Assignment 1

knitr::opts_chunk$set(echo = TRUE)
library(ggplot2)
library(glmnet)
library(caret)
library(tidyverse)
library(prettydoc)

Step 1: Dataset

This is a dataset which was provided to us during the Econometrics course. It shows test scores for math, science and reading tests made by children. Besides these three test scores it shows a variety of different variables which could potentially influence the test scores, such as gender, race, living conditions, sports, acitivites outside school, and many other variables. We think it will be interesting to see whether we can predict grades pupils get when we know certain characteristics of them and their enviroment. This dataset contains 40 variables, so we will have enought data to apply subset selection or shrinkage to.

library(haven)
testscores <- read_dta("testscores.dta")

Step 2: Three Plots

test <-testscores %>% mutate(avg_test = (reading_test + math_test + science_test)/3) # Adding new variable: average test score, to the dataset

  ggplot() +
  geom_histogram(test, mapping = aes(reading_test, ..density.., colour = "Reading test"), alpha = 0.1, fill = "white") +
  geom_histogram(test, mapping = aes(math_test, ..density.., colour = "Red"), alpha = 0.1, fill = "white") +
  geom_histogram(test, mapping = aes(science_test, ..density.., colour = "Orange"), alpha = 0.1,fill = "white") +
  labs(title = "Test Scores Histogram",
       x = "Test Score",
       y = "Frequency") +
  scale_colour_manual(name = 'Test Type',
                      values =c('blue', 'red', 'orange'), labels = c('Science Test','Reading Test', 'Math Test')) +
  geom_density(test, mapping = aes(avg_test)) +
  theme_minimal()

This histogram shows the distribution of the 3 test score variables: reading, math and science. We can see from the graph that their distributions are quite similar, however they are not all ‘smooth’. We therefore decided to take the average of all test scores combined. The advantage of average score over a specific score is that is gives us a more ‘complete’ picture of the effects of the variables on test score of the child. Taking the average also helps with outliers, e.g a child with dyslexia could be an outlier in the reading test while he or she could be great at mathematics. Average test score can be seen in the graph as the denisty line.

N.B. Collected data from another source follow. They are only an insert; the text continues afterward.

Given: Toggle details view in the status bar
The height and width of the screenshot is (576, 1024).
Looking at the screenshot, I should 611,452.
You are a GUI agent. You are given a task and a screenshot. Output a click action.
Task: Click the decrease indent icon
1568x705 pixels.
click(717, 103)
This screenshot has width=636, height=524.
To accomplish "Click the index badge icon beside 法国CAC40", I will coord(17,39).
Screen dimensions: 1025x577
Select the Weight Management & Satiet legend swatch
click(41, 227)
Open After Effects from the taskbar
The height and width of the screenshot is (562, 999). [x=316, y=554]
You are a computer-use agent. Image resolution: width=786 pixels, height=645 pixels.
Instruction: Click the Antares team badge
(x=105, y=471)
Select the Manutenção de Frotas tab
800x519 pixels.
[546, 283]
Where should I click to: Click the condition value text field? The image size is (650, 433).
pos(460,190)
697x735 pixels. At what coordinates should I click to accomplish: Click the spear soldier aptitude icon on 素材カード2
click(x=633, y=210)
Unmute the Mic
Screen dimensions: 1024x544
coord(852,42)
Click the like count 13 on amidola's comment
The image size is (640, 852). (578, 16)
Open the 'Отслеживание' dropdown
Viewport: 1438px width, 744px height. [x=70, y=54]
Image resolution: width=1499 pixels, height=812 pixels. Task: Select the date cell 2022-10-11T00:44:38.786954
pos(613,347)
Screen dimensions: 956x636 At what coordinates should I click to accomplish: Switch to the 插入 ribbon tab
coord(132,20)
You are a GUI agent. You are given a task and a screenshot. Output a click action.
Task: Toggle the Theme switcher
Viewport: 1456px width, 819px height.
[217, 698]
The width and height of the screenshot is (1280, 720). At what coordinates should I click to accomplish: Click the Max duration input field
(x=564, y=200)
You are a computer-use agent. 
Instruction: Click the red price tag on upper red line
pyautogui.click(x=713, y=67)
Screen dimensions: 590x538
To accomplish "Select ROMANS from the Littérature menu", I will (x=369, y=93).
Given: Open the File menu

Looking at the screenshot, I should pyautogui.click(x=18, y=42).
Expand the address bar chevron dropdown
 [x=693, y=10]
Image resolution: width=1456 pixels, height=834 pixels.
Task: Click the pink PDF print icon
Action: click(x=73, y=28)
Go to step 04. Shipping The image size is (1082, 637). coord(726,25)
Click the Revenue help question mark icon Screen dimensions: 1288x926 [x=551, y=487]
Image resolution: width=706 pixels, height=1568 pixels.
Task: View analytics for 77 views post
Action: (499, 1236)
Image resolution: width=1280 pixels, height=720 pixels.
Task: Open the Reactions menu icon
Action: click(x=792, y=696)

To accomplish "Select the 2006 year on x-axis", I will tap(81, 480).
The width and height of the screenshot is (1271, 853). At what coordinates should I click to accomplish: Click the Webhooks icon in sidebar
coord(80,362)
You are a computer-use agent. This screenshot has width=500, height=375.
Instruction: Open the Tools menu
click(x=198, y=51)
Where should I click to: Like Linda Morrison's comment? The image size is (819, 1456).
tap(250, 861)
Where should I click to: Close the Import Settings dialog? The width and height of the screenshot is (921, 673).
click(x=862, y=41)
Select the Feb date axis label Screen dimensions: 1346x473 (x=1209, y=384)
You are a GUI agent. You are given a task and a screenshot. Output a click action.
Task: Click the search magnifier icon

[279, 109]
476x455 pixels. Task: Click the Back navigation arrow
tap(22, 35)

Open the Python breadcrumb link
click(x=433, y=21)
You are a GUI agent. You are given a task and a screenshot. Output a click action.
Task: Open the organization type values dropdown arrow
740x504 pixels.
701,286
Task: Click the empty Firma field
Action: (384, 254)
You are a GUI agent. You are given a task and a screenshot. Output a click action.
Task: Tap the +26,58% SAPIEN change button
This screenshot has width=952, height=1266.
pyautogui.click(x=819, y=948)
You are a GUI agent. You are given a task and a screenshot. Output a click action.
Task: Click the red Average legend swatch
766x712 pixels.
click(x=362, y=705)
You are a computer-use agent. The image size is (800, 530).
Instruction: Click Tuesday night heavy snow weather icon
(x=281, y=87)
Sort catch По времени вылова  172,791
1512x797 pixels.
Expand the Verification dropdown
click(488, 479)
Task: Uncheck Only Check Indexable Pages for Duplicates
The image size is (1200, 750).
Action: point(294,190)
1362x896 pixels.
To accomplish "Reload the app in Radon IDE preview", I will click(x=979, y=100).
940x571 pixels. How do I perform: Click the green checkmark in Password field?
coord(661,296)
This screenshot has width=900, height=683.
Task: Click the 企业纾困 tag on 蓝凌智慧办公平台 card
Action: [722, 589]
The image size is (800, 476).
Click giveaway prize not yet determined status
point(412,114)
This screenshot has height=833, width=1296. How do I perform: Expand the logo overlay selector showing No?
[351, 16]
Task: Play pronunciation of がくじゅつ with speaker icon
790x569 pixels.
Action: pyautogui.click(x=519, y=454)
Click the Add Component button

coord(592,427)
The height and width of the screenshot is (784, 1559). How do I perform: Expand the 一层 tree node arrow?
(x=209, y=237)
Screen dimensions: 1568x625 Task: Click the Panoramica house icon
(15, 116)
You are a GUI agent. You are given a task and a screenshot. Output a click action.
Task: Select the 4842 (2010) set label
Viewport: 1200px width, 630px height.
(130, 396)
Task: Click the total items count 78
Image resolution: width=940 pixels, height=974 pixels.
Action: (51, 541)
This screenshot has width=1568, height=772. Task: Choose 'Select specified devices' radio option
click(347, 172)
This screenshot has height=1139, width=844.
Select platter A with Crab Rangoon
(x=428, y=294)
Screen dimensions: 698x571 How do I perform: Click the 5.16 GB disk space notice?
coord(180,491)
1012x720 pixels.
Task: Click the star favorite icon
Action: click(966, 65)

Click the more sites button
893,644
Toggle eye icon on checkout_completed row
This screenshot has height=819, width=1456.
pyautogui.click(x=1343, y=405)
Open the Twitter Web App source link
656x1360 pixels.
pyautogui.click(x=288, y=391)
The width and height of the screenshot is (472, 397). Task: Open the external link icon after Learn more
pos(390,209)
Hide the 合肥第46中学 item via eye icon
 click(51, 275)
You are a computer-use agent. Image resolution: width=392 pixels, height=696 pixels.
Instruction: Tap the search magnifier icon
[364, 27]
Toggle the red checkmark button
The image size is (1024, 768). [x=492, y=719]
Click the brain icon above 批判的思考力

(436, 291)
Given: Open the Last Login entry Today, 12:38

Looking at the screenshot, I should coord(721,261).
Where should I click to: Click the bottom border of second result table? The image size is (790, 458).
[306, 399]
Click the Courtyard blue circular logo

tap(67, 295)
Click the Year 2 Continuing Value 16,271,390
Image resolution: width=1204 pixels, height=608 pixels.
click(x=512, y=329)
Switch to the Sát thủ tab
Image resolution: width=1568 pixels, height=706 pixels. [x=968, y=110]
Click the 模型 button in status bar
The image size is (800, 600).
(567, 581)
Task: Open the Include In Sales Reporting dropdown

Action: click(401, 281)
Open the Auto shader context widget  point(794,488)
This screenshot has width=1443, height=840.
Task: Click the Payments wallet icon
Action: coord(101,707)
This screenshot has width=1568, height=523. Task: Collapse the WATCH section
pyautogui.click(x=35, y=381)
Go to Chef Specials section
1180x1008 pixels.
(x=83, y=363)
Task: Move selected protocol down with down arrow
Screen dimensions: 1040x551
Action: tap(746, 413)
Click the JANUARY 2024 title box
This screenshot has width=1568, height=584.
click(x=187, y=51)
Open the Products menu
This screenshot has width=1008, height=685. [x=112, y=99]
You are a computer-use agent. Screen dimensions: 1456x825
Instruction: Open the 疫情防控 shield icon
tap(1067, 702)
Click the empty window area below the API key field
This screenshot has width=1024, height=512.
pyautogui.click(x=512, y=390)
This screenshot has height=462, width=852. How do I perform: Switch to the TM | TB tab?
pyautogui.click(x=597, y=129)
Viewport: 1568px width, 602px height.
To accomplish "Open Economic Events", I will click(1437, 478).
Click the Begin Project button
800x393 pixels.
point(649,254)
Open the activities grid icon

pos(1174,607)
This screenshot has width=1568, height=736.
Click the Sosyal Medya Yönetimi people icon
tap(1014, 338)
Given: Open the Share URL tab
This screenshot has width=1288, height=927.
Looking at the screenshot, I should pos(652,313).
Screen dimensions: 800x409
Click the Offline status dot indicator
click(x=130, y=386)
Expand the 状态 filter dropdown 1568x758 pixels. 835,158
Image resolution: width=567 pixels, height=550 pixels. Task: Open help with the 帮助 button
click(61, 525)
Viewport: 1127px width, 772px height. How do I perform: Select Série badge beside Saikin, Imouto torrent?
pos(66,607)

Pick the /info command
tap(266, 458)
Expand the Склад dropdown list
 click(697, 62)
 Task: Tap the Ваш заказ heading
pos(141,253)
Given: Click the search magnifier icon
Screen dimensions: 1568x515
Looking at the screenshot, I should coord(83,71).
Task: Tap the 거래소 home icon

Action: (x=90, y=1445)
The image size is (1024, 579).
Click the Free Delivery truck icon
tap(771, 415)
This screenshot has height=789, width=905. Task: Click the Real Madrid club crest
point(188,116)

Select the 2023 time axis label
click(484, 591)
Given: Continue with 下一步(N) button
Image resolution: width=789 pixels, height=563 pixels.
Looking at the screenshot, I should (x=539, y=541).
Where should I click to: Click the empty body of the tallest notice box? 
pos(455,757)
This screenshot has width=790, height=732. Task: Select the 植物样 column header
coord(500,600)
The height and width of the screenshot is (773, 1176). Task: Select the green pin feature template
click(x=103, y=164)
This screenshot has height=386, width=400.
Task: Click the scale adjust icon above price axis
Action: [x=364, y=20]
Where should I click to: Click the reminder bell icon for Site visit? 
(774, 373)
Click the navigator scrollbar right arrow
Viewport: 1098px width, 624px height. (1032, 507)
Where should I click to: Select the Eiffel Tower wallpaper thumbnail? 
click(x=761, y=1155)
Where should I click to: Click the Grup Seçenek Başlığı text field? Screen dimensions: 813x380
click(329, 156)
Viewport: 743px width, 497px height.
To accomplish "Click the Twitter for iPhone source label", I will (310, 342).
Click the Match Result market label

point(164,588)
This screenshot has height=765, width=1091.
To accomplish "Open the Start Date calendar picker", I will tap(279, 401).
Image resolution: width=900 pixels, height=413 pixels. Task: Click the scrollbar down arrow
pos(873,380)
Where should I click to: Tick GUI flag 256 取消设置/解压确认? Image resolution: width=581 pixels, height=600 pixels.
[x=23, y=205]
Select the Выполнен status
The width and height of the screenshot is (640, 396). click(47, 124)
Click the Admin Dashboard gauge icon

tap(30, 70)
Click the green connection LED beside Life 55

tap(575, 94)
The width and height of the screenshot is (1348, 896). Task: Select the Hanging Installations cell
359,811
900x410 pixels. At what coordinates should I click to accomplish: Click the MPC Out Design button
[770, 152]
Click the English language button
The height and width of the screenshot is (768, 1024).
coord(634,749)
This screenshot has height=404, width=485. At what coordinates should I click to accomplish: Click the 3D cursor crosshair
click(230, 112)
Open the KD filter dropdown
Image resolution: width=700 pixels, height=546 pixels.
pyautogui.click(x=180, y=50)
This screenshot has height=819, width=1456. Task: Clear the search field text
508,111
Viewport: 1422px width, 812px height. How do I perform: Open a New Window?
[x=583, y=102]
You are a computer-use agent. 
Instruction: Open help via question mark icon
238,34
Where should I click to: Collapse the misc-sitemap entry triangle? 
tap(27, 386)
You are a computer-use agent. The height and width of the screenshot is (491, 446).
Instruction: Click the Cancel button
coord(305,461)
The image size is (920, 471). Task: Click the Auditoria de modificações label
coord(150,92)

ggplot(test,aes(x = mom_educ, y = avg_test, colour = as.factor(mom_curr_married)))+
  geom_smooth(method = "lm", se = FALSE) +
  labs(title = "Average Test Scores per Mother's Eduction Level",
       x = "Mother's Education Level", 
       y = "Average Test Result",
       colour = "Mother Currently Married?") +
  scale_color_discrete(labels = c("No", "Yes")) +
  theme_minimal()

## `geom_smooth()` using formula 'y ~ x'

In the previous plot we determined that average_test would make the best dependent variable. We believed that the environment of children plays a big role in their school performance, especially their family and home situation. The following plot displays how the average test results of a child are affected by the education level of their mother. We assumed that mothers who are married live in a more stable household, in which the child can also ask his dad for help with homework. This was the reason for plotting different regression lines for married and non married mothers as well. The plot shows us that the mother’s education has similar effects for both maried and non maried moms, however the magnitude and intercept differ quite a bit. Children of mothers who are not married have a lower average test result than children of married mothers, ceteris paribus. Nevertheless, the effect of mothers education on average test score of their child is bigger for non married mothers, this could confirm our assumption.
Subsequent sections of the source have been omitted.